A única forma de confirmar com total certeza se os minerais foram gerados por micróbios seria trazer as rochas para análise na Terra.
A Nasa e a Agência Espacial Europeia (ESA, na sigla em inglês) propuseram uma missão de transporte de amostras de Marte, mas o futuro da empreitada ainda parece muito incerto.
O orçamento da agência espacial americana enfrenta enormes cortes definidos pelo presidente Donald Trump para 2026. E um dos planos sendo cancelados é uma missão para retorno dessas amostras.

Crédito, NASA/JPL-CALTECH/MSSS/Reuters
Hoje em dia, Marte é um deserto frio e árido.
Por isso, ele é um local promissor para a busca de possíveis sinais de vida no passado.
O robô Perseverance pousou na superfície de Marte em 2021, em busca de sinais biológicos. Ele passou os últimos quatro anos explorando uma cratera chamada Jezero, que foi um antigo lago para onde fluía um rio.
O robô encontrou as rochas com manchas de leopardo no ano passado, no fundo de um cânion escavado pelo rio, em uma região chamada formação Bright Angel.
Elas têm cerca de 3,5 bilhões de anos de idade e são de um tipo de rocha chamado argilito, uma rocha com granulação fina, formada a partir da argila.
“Nós meio que soubemos imediatamente que havia acontecido alguma química interessante naquelas rochas e logo ficamos muito entusiasmados”, conta Joel Hurowitz, da Universidade Stony Brook em Nova York, nos Estados Unidos.
O cientista também faz parte da missão Perseverance e é o principal autor do artigo publicado na Nature.

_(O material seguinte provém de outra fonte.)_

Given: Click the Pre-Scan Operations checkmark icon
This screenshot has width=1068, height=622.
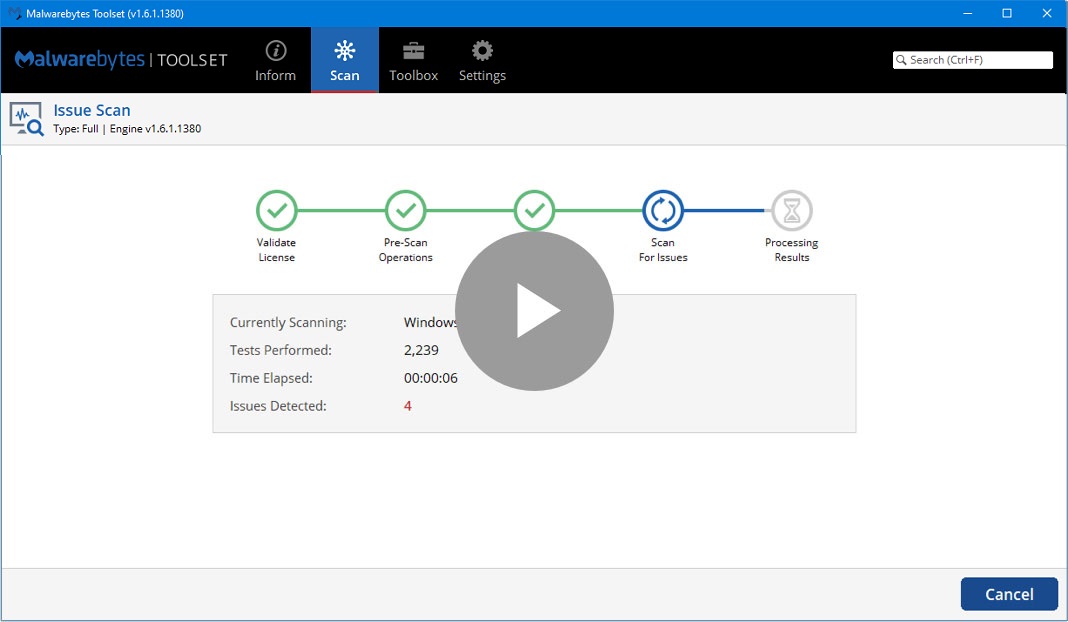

O Perseverance empregou diversos instrumentos do seu laboratório de bordo para analisar os minerais existentes nas rochas.
Os dados foram transmitidos para a Terra, para que os cientistas pudessem estudá-los.
“Achamos ter encontrado evidências de um conjunto de reações químicas ocorridas na lama depositada no fundo do lago”, explica Hurowitz.
“Estas reações químicas aparentemente ocorreram entre a própria lama e material orgânico — e estes dois ingredientes reagiram, formando novos minerais.”
Em condições similares na Terra, as reações químicas que criam minerais são tipicamente realizadas por micróbios.
“Esta é uma das possíveis explicações do motivo que levou estes elementos a aparecerem nas rochas”, segundo Hurowitz. “Parece ser o caso mais fascinante de uma possível bioassinatura que já detectamos até hoje.”
Os cientistas também examinaram como os minerais poderiam ter se formado sem a participação de micróbios.
Eles concluíram que processos geológicos naturais podem ter causado as reações químicas. Mas, para isso, seria necessário ter altas temperaturas e as rochas não parecem ter sido aquecidas.
“Encontramos algumas dificuldades para os processos não biológicos”, destacou Hurowitz. “Mas não podemos descartá-los por completo.”

Crédito, NASA/JPL
Estas amostras foram armazenadas em cartuchos e serão depositadas sobre a superfície de Marte, à espera de uma missão que possa recolhê-las.
Os planos da Nasa para esta tarefa estão em suspenso, devido à ameaça de cortes orçamentários.
Mas a China também planeja uma missão de retorno de amostras, que poderá ser lançada em 2028.
O debate sobre a decisão permanece em aberto, mas os cientistas aguardam desesperadamente a oportunidade de colocar suas mãos — e luvas — nas rochas.
“Precisamos ver estas amostras na Terra”, segundo Gupta.
“Acho que, para ter total certeza, a maioria dos cientistas irá querer observar e examinar essas rochas na Terra. É uma das nossas amostras de alta prioridade para transporte.”